Playing with Intramolecular and Intermolecular Electronic Effects in Lithiated Organic Electrode Materials

Organic electrode materials offer obvious opportunities to promote cost‐effective and environmentally friendly rechargeable batteries. Over the last decade, tremendous progress has been made thanks to the use of molecular engineering focused on the tailoring of redox‐active organic moieties. However, the electrochemical performance of organic host structures relies also on the crystal packing like the inorganic counterparts, which calls for further efforts in terms of crystal chemistry to make a robust redox‐active organic center electrochemically efficient in the solid state. Following our ongoing research aiming at elaborating lithiated organic cathode materials, we will report on the impact of polymorphism on the electrochemical behavior of dilithium (2,3‐dilithium‐oxy)terephthalate vs. Li. Having isolated dilithium (3‐hydroxy‐2‐lithium‐oxy)terephthalate through an incomplete acid‐base neutralization reaction, its subsequent thermally induced decarboxylation mechanism led to the formation a new polymorph of dilithium (2,3‐dilithium‐oxy‐)terephthalate referred to as Li4‐o‐DHT (β‐phase). This new phase is able to operate at 3.1 V vs. Li+/Li, which corresponds to a positive potential shift of +250 mV compared to a polymorph formerly reported and referred now to as Li4‐o‐DHT (α‐phase).
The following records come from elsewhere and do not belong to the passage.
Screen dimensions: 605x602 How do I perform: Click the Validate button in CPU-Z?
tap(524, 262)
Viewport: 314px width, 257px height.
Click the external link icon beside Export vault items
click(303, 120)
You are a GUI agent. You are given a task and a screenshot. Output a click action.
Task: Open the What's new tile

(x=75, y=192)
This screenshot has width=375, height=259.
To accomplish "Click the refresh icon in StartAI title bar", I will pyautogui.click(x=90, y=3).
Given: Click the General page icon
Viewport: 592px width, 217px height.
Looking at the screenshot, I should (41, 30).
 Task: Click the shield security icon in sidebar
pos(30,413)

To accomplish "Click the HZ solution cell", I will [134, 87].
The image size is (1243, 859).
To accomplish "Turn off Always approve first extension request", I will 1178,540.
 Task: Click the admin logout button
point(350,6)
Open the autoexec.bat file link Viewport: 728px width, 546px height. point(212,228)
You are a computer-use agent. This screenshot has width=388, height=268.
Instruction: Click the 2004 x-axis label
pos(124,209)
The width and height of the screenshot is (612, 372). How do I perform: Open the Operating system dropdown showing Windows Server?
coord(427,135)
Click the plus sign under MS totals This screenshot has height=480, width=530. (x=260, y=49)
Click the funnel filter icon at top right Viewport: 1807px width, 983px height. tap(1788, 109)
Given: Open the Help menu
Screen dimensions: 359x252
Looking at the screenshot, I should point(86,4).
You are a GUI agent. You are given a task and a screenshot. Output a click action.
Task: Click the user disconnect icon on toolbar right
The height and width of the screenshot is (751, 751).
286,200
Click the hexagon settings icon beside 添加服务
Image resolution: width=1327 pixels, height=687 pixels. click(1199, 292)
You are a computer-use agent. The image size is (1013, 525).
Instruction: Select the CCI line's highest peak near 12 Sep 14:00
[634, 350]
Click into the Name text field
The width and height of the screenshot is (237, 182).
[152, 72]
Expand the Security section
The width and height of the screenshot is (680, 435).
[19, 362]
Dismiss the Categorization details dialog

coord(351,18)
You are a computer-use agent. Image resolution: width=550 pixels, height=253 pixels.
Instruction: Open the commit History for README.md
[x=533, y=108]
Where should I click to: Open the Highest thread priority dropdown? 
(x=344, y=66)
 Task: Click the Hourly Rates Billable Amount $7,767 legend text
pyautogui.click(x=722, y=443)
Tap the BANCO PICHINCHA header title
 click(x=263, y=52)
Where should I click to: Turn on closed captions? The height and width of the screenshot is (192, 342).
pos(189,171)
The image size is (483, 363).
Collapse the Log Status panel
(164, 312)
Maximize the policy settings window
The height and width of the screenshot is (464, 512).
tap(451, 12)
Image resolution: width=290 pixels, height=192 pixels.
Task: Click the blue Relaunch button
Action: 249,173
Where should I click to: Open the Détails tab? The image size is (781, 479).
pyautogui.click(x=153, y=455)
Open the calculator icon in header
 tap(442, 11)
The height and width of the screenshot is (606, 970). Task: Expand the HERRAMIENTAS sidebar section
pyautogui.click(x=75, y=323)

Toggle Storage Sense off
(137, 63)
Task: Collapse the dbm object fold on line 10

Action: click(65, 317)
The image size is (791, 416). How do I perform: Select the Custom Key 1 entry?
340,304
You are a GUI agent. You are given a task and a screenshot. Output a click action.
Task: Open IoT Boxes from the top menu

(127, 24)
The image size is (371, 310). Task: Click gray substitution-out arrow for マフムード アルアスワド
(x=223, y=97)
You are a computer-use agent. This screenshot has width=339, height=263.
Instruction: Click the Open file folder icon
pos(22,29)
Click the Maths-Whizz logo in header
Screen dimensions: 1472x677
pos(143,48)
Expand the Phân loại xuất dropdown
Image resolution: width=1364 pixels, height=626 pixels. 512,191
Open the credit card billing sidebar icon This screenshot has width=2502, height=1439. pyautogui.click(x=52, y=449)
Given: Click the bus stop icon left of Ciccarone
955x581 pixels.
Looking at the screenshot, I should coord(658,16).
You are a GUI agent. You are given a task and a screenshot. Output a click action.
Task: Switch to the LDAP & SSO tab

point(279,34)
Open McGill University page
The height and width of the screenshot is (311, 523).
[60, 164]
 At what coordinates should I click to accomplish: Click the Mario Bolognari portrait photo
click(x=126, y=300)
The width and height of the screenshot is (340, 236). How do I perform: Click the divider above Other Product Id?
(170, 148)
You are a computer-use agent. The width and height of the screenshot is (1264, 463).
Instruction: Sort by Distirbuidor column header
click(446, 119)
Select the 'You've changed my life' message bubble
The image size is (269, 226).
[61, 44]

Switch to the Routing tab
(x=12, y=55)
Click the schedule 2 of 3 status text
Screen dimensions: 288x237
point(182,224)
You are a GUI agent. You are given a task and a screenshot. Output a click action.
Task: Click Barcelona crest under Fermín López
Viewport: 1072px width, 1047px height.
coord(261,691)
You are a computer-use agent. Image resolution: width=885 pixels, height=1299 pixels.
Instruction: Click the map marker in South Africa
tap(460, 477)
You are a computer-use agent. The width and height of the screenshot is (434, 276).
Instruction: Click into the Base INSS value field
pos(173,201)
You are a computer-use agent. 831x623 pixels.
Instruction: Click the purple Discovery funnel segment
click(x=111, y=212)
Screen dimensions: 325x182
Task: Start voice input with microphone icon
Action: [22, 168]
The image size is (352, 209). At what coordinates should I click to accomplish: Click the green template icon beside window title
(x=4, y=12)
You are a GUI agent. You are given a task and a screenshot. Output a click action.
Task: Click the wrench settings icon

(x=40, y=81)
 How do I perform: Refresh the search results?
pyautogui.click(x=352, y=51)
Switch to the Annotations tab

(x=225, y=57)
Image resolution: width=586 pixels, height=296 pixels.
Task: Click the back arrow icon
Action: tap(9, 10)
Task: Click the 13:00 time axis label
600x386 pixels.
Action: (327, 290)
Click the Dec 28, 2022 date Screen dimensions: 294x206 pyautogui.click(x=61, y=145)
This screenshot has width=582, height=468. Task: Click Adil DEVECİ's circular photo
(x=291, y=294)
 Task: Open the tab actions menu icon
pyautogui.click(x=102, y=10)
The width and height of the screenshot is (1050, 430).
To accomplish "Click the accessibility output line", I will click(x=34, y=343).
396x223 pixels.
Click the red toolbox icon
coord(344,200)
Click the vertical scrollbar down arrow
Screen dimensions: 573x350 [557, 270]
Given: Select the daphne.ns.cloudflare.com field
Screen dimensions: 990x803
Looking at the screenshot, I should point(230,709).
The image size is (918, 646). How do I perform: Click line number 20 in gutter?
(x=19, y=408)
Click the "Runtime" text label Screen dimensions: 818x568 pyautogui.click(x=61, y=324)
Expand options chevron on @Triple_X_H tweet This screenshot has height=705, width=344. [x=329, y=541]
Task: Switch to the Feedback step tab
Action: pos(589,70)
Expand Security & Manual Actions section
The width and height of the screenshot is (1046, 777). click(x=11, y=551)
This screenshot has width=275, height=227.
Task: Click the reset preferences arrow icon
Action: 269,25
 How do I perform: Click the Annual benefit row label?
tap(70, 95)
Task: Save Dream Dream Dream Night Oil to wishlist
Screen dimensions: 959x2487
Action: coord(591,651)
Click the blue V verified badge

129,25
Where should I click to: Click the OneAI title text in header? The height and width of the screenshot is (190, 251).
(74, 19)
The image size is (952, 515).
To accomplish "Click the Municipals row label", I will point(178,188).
This contribution will also be the occasion to underline the critical role of the crystal arrangement in organic electrodes by mitigating intramolecular electronic effects by through‐space charge modulation. This finding paves the way for further researches by smartly tuning electronic effects at molecular level as well as in the solid state or in other words, by combining molecular engineering (organic chemistry) and crystal design (materials science).